Gregor's nightmare was a cockroach. Cherry Paget's is a Chihuahua.

Cherry was young, beautiful and rich-just golden enough to imagine that she had the world by the balls. Death was the furthest thing from her mind. But even a morbid obsession with the afterlife could not have prepared her for what happened.

Chihuahua Karma chronicles the horrendous consequences of Cherry's bad choices. She trades love for a Black American Express card. She dumps veterinarian, Richard Preston, to marry gangster, Larry Finkelstein. And, when a smudge of magenta lipstick confirms that Larry is cheating she washes down a fist-full of Vicoden with a bottle of wine for breakfast. That mistake is the beginning of her problems.
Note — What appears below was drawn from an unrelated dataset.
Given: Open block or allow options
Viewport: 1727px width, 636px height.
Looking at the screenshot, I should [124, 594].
In an inebriated attempt at tanning, Cherry plunges from the terrace of her penthouse to the street below. She escapes extinction only to encounter a more complicated fate. Cherry regains consciousness trapped inside the body of a very tiny dog.
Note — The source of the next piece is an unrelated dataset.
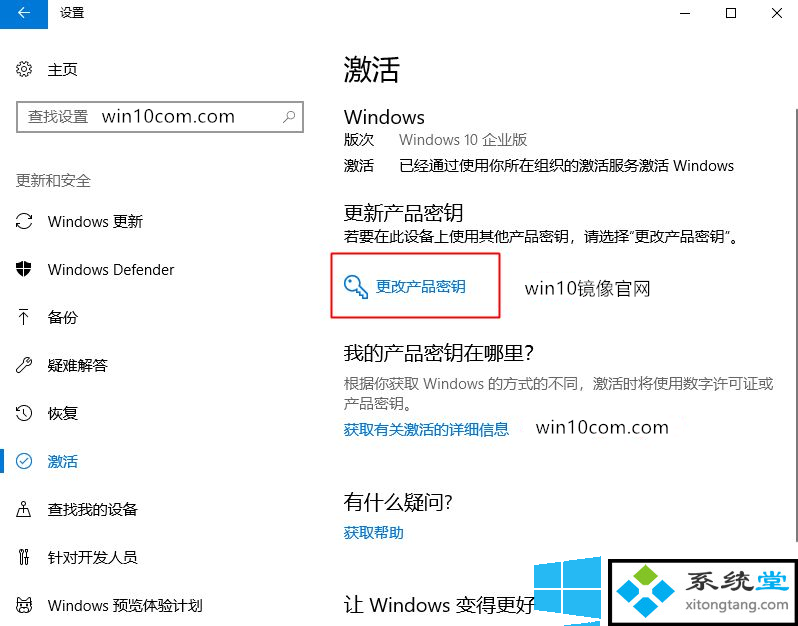Click the key icon for 更改产品密钥
Viewport: 798px width, 626px height.
tap(356, 287)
Cherry's diminutive prison is a mini Chi named Sugar. The Lucky Dream Dry Cleaners is her dismal new home. With the unwitting assistance of her former housekeeper, Cherry escapes the dirty clothes and cotton dust. Once again ensconced in Larry's luxurious penthouse, she becomes his girlfriend's prized purse-buddy.

In her diminished state, Cherry finds new perspective. She yearns for Richard. And she forms an unlikely alliance with Don Paco Fernandez, a temperamental ghost with a taste for tequila and pretty ladies. Through Don Paco, Cherry discovers that only she can save an orphaned child from her impending adoption by a sinister couple. The cast of off-beat characters collides, and Cherry meets her destiny at a casino night Christmas party.

Chihuahua Karma could easily share a shelf with humorous fiction like the Devil Wears Prada and the Nanny Diaries. Sugars fans include women who love fashion, passion and small dogs and any reader who enjoys unraveling a quirky plot to its surprising conclusion.

Debby Rice is a writer from Chicago. She has spent time in Mexico City, San Miguel Allende, New Orleans and San Francisco, and her experiences in those cities color her work. Rice blurs the distinctions between fantasy and reality and immerses her readers in a vividly imagined new world.